A mother shares equally with the children and the widow when a son predeceases her. But when a married daughter dies, the mother ranks after the husband’s heirs. This is the law as enacted in 1955-1956. Hindu law as it existed before the Constitution has been the subject of criticism for the glaring inequalities that it perpetuated. But we find lurking inequalities even in subsequent enactments.

Ironically, some of the ancient texts have a more pragmatic and equal approach in such cases. Stridhana, according to some texts, is categorised as technical and non-technical. Non-technical stridhana is that property which is acquired by a woman through her skill and mechanical arts ( Vasishta). In the case of a woman who has no issues, the heirs to stridhana are her husband, mother, brother or father ( Devala). Aprajaayaa haredbhartaa mata bhrata pitaapi va, says Devalasmrti (A.D. 600-900).

In the 21st edition of Principles of Hindu Law (Mulla), it is observed that Section 15(2) “seem to have been made on the ground that they prevent such property passing into the hands of persons to whom justice would require it should not pass and on the ground that the exceptions are in the interest of the intestate herself.” If the intention of this provision is to prevent property from devolving on persons to whom justice “would require it should not pass,” then the family that had refused to take care of Narayani should not have got anything.

In India those who own property do not always write a will. Narayani did not. She did not know the law of succession. She certainly would not have wanted her husband’s sister’s children to grab her earnings. If her spirit is floating around, it must be a very unhappy one. In India if a woman loses her husband because of death, desertion or divorce, there is a high probability that she will come to be with her parents. In the present day, many women have self-acquired property that they have earned because of their parents’ support. These are the ground realities.

Section 15 should be amended. The order of succession should be altered. In addition to “inheritance,” other modes of acquisition from parents or because of parents could be added.

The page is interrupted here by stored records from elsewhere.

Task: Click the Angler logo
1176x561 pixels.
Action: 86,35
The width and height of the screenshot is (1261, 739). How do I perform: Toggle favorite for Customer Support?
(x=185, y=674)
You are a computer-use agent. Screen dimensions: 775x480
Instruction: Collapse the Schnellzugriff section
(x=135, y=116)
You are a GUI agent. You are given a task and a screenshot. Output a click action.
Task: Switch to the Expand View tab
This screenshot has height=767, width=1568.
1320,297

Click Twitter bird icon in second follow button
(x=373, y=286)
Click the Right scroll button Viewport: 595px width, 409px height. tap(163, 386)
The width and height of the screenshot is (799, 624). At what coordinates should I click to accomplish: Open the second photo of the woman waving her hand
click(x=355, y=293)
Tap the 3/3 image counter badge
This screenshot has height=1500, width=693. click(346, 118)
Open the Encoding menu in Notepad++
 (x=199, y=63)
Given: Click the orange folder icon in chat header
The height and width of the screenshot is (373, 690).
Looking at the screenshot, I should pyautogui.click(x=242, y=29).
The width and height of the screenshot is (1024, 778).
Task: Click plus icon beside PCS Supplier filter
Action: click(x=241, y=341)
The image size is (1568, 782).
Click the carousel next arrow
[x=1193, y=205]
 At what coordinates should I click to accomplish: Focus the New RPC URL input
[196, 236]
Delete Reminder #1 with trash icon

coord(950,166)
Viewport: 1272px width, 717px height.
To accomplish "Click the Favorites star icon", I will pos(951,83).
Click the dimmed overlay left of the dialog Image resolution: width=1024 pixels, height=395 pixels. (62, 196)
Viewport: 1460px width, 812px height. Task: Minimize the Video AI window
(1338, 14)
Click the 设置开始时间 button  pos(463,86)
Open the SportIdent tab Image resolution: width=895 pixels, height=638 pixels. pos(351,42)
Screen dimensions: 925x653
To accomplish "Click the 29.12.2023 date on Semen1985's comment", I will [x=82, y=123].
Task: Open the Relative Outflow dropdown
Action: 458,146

Justice Bhattacharjee’s criticism of Section 15 has been referred to above. Decades after his book was written, the injustice continues. Neither biological nor social differences shall corrupt the ideal of equality or the reality of equality. In this case the law views the man’s estate and the woman’s estate through different spectacles: her autonomy over her property is less complete than his. How else can one explain the injustice? There are many more such cases. The law should not stand in the way of justice.

Whether the Supreme Court could or should have addressed the gender discrimination, and seen that the apparent “hardness” of the case was only the outer layer of an entrenched system of subjugation of women, and unpeeled the layers, are questions that need not be argued now.

Professor Williams’ article says: “But to the extent the law of the public world must be reconstructed to reflect the needs and values of both sexes change must be sought from legislatures rather than courts. And women whose separate experience has not been adequately registered… are the ones who must seek the change.” It is time that this law is made gender-balanced.

(Prabha Sridevan, a former Judge of the Madras High Court, is Chairperson, Intellectual Property Appellate Board.)